(GOAL)
Copy word for word the stretch of entries from the line containing "This screenshot has" through the line containing "pos(752,145)", leaving the pictures out of your answer.

(RECORDS SUPPLIED)
↓↓↓
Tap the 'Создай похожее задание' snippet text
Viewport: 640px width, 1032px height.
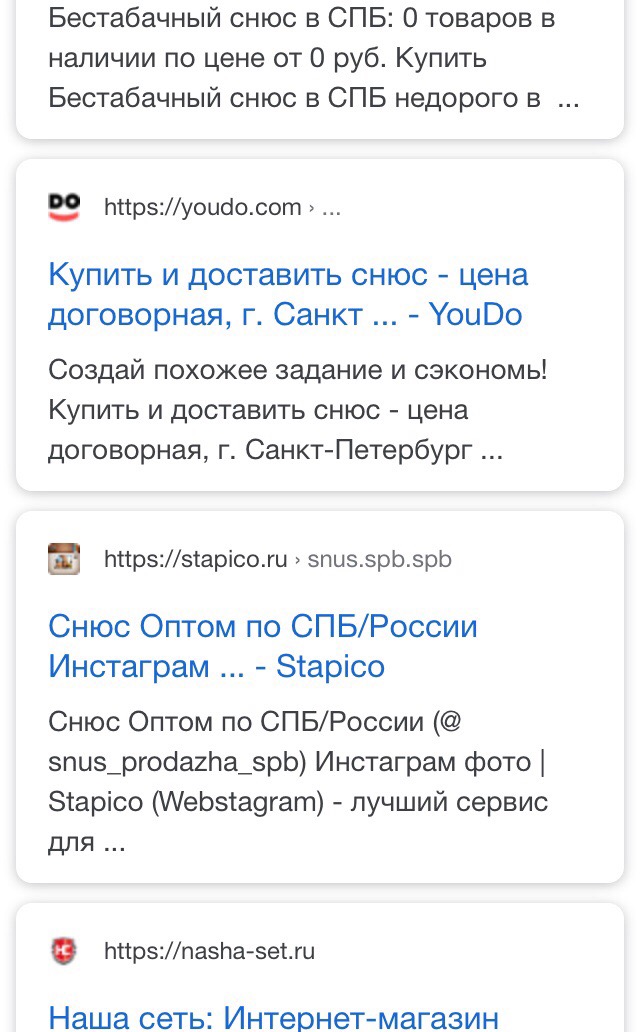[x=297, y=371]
↑↑↑
↓↓↓
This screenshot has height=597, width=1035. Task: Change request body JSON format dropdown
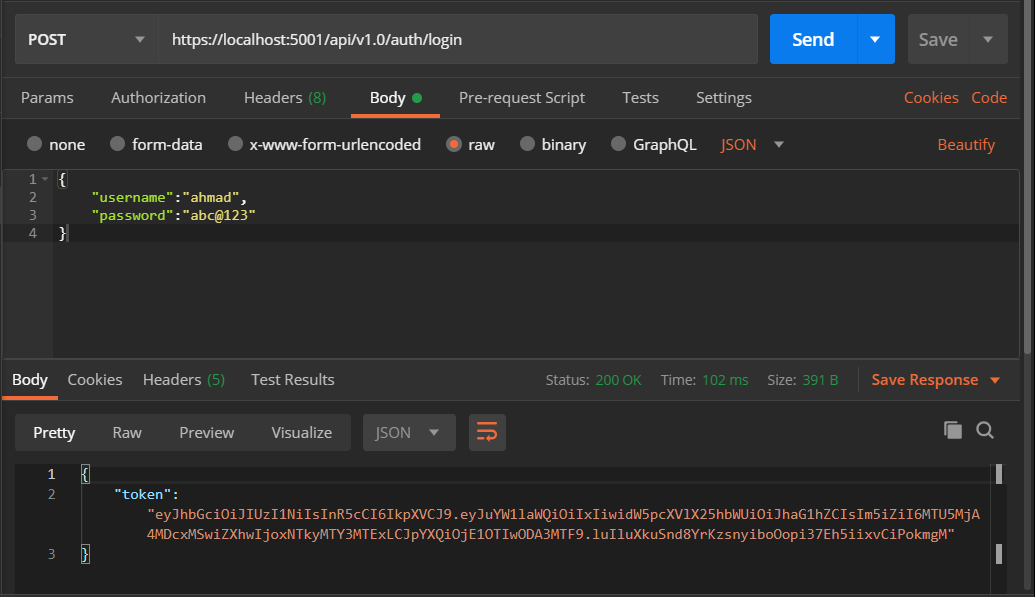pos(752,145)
↑↑↑
(SOLUTION TO THIS PROBLEM)
This screenshot has height=597, width=1035. Task: Change request body JSON format dropdown
pos(752,145)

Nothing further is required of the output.